● Source passage
<<<<

Each Southern state passed its own set of laws to deal with the Black problem. Collectively known as the “black codes,” these laws attempted to combat the widespread Negro idleness and vagrancy that had sprung up after emancipation by requiring Blacks to contract for steady work. In no states were Blacks allowed to vote, and they were generally excluded from jury duty.
This attempt to assign the Blacks a niche in the social order consistent with their natural limitations outraged the Radical Republicans in the North. When Congress resumed session in December 1865, the Radical leadership counterattacked.
The men who led the Radical wing of the Republican party were the heirs to the strident anti-abolitionist sentiment dating from before the Civil War. During the war they had fought the Lincoln plan for reconstruction with might and main. Now they moved to crush the measures sanctioned by Lincoln’s weaker successor.
The leader of the Radicals in the House of Representatives was the Speaker, Thaddeus Stevens, an embittered and ruthless man whose hatchet face and clubfoot only increased his personal odiousness. Stevens, whose Black housekeeper was widely rumored to be his mistress, was determined to ensure continued Republican power through political control of the South, by whatever means came to hand. A politician to his fingertips, Stevens was adept at all the devious maneuverings of the legislative process. He was also a fiery demagogue capable of pandering to the meanest and most primitive emotions of the electorate.
Stevens’ counterpart in the Senate was Charles Sumner of Massachusetts. Sumner had been a rabid abolitionist almost all his life, and his idealization of the Blacks was untinctured by the cynicism which infected Stevens. Sumner had personal reasons for hating the South; he still bore the psychological wounds from a vigorous caning administered to him on the floor of the Senate by a South Carolina congressman whose uncle he had maligned.
These two men and their numerous followers in Congress were moved by a genuine (and pathological) loathing for the White South, and by an equally pathological admiration for the Blacks. Much more than their personal ideals, however, motivated their anti-Southern policy.
The demands of the war economy had promoted an industrial and financial boom unprecedented in American history in the years 1861-1865. The government had been generous in its land and tariff policies, and banking and currency laws were tailored to the demands of the Northern capitalists. The leaders of finance and industry were determined that this situation should continue in the postwar years.

>>>>

● Data for review
<<<<

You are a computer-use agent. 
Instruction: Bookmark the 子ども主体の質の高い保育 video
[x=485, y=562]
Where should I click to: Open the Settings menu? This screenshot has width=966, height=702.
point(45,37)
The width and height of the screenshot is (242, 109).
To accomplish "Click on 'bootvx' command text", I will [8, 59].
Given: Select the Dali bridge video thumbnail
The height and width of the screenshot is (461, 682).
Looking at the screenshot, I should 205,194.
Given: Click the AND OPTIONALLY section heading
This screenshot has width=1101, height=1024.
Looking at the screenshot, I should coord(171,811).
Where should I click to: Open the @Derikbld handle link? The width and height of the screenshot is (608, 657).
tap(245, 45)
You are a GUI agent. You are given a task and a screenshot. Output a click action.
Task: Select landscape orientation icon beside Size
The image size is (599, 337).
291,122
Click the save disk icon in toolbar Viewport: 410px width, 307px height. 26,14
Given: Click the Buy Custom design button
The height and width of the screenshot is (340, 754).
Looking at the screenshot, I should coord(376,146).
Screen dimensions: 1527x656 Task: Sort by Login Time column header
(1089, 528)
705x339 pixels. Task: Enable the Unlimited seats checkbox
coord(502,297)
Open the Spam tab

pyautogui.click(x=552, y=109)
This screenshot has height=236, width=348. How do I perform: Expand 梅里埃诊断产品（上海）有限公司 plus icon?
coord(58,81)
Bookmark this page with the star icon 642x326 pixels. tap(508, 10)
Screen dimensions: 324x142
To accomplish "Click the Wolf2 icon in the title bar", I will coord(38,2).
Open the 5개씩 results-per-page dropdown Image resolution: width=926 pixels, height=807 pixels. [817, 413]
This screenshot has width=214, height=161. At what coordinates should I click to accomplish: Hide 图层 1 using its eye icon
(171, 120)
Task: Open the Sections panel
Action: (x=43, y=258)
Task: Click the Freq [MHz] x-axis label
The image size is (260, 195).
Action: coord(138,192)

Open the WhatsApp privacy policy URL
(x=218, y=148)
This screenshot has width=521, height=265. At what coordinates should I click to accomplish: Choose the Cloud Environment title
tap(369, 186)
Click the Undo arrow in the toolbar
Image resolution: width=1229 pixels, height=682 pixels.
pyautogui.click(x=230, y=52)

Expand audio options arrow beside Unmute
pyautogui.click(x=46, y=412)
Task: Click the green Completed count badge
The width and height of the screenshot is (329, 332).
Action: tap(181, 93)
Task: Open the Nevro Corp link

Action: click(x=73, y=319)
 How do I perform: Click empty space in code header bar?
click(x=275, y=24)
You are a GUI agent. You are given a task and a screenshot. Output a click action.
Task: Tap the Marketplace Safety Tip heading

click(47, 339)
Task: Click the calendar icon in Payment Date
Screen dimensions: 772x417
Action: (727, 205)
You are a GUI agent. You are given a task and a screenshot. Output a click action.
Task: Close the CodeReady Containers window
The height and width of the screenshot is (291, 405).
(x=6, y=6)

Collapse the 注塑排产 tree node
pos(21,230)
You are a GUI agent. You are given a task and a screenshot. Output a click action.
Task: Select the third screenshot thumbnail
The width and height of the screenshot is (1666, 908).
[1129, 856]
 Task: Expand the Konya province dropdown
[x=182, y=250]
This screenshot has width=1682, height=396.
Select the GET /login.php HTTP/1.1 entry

>>>>

● Tasks to complete
**A.** Transcribe the Reconstruction passage from "Each Southern state" up to and including "from jury duty.".
**B.** Please answer these questions from the Reconstruction passage:
(i) In what month and year did Congress resume session?
(ii) Which state did Charles Sumner represent in the Senate?
(iii) What years does the passage give for the industrial and financial boom?
**C.** Carry the Reconstruction passage forward from its final sentence.
None of the lines have any bearing on this work.

● Task answers
**A.**
Each Southern state passed its own set of laws to deal with the Black problem. Collectively known as the “black codes,” these laws attempted to combat the widespread Negro idleness and vagrancy that had sprung up after emancipation by requiring Blacks to contract for steady work. In no states were Blacks allowed to vote, and they were generally excluded from jury duty.

**B.**
(i) December 1865
(ii) Massachusetts
(iii) 1861-1865

**C.**
The rising plutocrats of the North greatly feared the effects of the return of the Southern Democrats to Congress. The Southern states had traditionally opposed the high tariffs favored by New England manufacturers, and most Southerners were against the deflationary policies currently advocated by Northern bankers. It was not inconceivable to the Northern capitalists that a politically resurgent South could thwart the continued flow of their profits.
There was one solution that would gratify the politically ambitious Republicans, the Negro-worshipping egalitarians, and the greedy masters of finance and industry. If the majority of Southern White men could be disenfranchised (at this time women were not eligible to vote), and the Southern Blacks could be politically organized and given the vote, the easily manipulable Blacks would guarantee the Republicans the control of every Southern state.
The reconvened, Republican-dominated Congress began immediately to put this program into effect, at first feeling its way cautiously, then moving at increasing speed as the Radical reconstruction gathered momentum.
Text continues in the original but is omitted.